Task directions = Return every entry in full, with no alterations.

[Stored items from a collection]

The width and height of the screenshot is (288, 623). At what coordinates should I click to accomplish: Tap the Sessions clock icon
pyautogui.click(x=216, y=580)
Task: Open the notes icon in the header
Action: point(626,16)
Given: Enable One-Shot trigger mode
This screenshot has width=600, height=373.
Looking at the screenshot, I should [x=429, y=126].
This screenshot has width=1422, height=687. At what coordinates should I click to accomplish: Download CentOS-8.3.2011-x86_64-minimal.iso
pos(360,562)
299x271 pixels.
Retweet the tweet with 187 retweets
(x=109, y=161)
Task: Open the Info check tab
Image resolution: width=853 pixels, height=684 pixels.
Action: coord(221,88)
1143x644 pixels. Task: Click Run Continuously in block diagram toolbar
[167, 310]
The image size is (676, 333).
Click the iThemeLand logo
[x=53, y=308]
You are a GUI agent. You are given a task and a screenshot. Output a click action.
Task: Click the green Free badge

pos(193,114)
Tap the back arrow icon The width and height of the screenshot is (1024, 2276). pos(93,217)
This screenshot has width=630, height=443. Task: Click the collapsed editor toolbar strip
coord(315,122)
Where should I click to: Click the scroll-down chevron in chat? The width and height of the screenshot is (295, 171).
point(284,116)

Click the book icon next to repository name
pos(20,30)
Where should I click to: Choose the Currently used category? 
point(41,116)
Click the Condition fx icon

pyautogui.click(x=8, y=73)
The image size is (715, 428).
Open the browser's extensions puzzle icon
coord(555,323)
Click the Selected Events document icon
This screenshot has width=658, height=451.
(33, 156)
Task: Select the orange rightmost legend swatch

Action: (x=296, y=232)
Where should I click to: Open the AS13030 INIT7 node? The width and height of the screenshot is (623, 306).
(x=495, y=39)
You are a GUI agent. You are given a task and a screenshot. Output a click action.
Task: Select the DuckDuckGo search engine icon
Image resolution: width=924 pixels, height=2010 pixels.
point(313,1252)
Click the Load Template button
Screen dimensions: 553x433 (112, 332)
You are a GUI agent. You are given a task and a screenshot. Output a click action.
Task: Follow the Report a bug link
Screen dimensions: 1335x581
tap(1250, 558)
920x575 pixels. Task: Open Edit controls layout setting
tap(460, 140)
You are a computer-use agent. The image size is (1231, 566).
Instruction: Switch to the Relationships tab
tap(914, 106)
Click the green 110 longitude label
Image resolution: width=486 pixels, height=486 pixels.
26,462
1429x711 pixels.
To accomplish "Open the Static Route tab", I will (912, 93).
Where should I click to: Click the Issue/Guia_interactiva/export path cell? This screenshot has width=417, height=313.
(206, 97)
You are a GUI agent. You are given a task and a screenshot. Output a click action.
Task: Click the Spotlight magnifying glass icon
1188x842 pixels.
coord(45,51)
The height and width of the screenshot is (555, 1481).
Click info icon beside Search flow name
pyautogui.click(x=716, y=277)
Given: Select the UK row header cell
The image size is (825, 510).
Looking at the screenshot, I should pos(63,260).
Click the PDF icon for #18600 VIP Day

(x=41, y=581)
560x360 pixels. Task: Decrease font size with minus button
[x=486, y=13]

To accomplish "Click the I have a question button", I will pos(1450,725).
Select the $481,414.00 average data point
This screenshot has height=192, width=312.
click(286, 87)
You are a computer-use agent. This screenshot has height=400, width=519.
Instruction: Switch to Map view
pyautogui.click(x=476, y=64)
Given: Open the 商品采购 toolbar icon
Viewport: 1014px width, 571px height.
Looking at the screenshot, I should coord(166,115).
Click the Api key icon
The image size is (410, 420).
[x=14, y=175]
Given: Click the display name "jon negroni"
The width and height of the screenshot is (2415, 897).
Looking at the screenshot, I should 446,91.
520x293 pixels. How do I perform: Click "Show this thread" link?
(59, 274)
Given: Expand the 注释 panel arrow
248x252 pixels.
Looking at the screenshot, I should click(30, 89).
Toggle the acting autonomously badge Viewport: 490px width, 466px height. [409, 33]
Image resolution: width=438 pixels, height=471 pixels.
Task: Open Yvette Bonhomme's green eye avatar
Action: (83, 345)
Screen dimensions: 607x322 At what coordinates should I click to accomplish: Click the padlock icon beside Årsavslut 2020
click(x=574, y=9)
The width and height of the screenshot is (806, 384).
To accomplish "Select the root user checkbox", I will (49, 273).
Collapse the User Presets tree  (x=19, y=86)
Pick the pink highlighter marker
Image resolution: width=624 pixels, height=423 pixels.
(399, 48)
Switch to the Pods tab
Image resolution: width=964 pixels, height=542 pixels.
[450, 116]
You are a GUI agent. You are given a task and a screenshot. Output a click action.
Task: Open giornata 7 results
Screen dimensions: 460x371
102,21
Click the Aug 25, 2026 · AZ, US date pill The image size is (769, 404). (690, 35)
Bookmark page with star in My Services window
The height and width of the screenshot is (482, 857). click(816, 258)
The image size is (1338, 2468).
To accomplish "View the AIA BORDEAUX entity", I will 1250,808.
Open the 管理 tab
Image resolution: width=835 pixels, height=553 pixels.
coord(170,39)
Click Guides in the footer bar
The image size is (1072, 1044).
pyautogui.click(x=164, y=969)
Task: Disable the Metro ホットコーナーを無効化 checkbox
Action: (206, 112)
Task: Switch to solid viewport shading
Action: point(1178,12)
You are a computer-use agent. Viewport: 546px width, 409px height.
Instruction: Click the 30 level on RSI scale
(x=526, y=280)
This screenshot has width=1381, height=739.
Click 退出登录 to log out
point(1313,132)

Answer space =
The width and height of the screenshot is (288, 623). At what coordinates should I click to accomplish: Tap the Sessions clock icon
pyautogui.click(x=216, y=580)
Task: Open the notes icon in the header
Action: point(626,16)
Given: Enable One-Shot trigger mode
This screenshot has width=600, height=373.
Looking at the screenshot, I should [x=429, y=126].
This screenshot has width=1422, height=687. At what coordinates should I click to accomplish: Download CentOS-8.3.2011-x86_64-minimal.iso
pos(360,562)
299x271 pixels.
Retweet the tweet with 187 retweets
(x=109, y=161)
Task: Open the Info check tab
Image resolution: width=853 pixels, height=684 pixels.
Action: coord(221,88)
1143x644 pixels. Task: Click Run Continuously in block diagram toolbar
[167, 310]
The image size is (676, 333).
Click the iThemeLand logo
[x=53, y=308]
You are a GUI agent. You are given a task and a screenshot. Output a click action.
Task: Click the green Free badge

pos(193,114)
Tap the back arrow icon The width and height of the screenshot is (1024, 2276). pos(93,217)
This screenshot has width=630, height=443. Task: Click the collapsed editor toolbar strip
coord(315,122)
Where should I click to: Click the scroll-down chevron in chat? The width and height of the screenshot is (295, 171).
point(284,116)

Click the book icon next to repository name
pos(20,30)
Where should I click to: Choose the Currently used category? 
point(41,116)
Click the Condition fx icon

pyautogui.click(x=8, y=73)
The image size is (715, 428).
Open the browser's extensions puzzle icon
coord(555,323)
Click the Selected Events document icon
This screenshot has width=658, height=451.
(33, 156)
Task: Select the orange rightmost legend swatch

Action: (x=296, y=232)
Where should I click to: Open the AS13030 INIT7 node? The width and height of the screenshot is (623, 306).
(x=495, y=39)
You are a GUI agent. You are given a task and a screenshot. Output a click action.
Task: Select the DuckDuckGo search engine icon
Image resolution: width=924 pixels, height=2010 pixels.
point(313,1252)
Click the Load Template button
Screen dimensions: 553x433 (112, 332)
You are a GUI agent. You are given a task and a screenshot. Output a click action.
Task: Follow the Report a bug link
Screen dimensions: 1335x581
tap(1250, 558)
920x575 pixels. Task: Open Edit controls layout setting
tap(460, 140)
You are a computer-use agent. The image size is (1231, 566).
Instruction: Switch to the Relationships tab
tap(914, 106)
Click the green 110 longitude label
Image resolution: width=486 pixels, height=486 pixels.
26,462
1429x711 pixels.
To accomplish "Open the Static Route tab", I will (912, 93).
Where should I click to: Click the Issue/Guia_interactiva/export path cell? This screenshot has width=417, height=313.
(206, 97)
You are a GUI agent. You are given a task and a screenshot. Output a click action.
Task: Click the Spotlight magnifying glass icon
1188x842 pixels.
coord(45,51)
The height and width of the screenshot is (555, 1481).
Click info icon beside Search flow name
pyautogui.click(x=716, y=277)
Given: Select the UK row header cell
The image size is (825, 510).
Looking at the screenshot, I should pos(63,260).
Click the PDF icon for #18600 VIP Day

(x=41, y=581)
560x360 pixels. Task: Decrease font size with minus button
[x=486, y=13]

To accomplish "Click the I have a question button", I will pos(1450,725).
Select the $481,414.00 average data point
This screenshot has height=192, width=312.
click(286, 87)
You are a computer-use agent. This screenshot has height=400, width=519.
Instruction: Switch to Map view
pyautogui.click(x=476, y=64)
Given: Open the 商品采购 toolbar icon
Viewport: 1014px width, 571px height.
Looking at the screenshot, I should coord(166,115).
Click the Api key icon
The image size is (410, 420).
[x=14, y=175]
Given: Click the display name "jon negroni"
The width and height of the screenshot is (2415, 897).
Looking at the screenshot, I should 446,91.
520x293 pixels. How do I perform: Click "Show this thread" link?
(59, 274)
Given: Expand the 注释 panel arrow
248x252 pixels.
Looking at the screenshot, I should click(30, 89).
Toggle the acting autonomously badge Viewport: 490px width, 466px height. [409, 33]
Image resolution: width=438 pixels, height=471 pixels.
Task: Open Yvette Bonhomme's green eye avatar
Action: (83, 345)
Screen dimensions: 607x322 At what coordinates should I click to accomplish: Click the padlock icon beside Årsavslut 2020
click(x=574, y=9)
The width and height of the screenshot is (806, 384).
To accomplish "Select the root user checkbox", I will (49, 273).
Collapse the User Presets tree  (x=19, y=86)
Pick the pink highlighter marker
Image resolution: width=624 pixels, height=423 pixels.
(399, 48)
Switch to the Pods tab
Image resolution: width=964 pixels, height=542 pixels.
[450, 116]
You are a GUI agent. You are given a task and a screenshot. Output a click action.
Task: Open giornata 7 results
Screen dimensions: 460x371
102,21
Click the Aug 25, 2026 · AZ, US date pill The image size is (769, 404). (690, 35)
Bookmark page with star in My Services window
The height and width of the screenshot is (482, 857). click(816, 258)
The image size is (1338, 2468).
To accomplish "View the AIA BORDEAUX entity", I will 1250,808.
Open the 管理 tab
Image resolution: width=835 pixels, height=553 pixels.
coord(170,39)
Click Guides in the footer bar
The image size is (1072, 1044).
pyautogui.click(x=164, y=969)
Task: Disable the Metro ホットコーナーを無効化 checkbox
Action: (206, 112)
Task: Switch to solid viewport shading
Action: point(1178,12)
You are a computer-use agent. Viewport: 546px width, 409px height.
Instruction: Click the 30 level on RSI scale
(x=526, y=280)
This screenshot has width=1381, height=739.
Click 退出登录 to log out
point(1313,132)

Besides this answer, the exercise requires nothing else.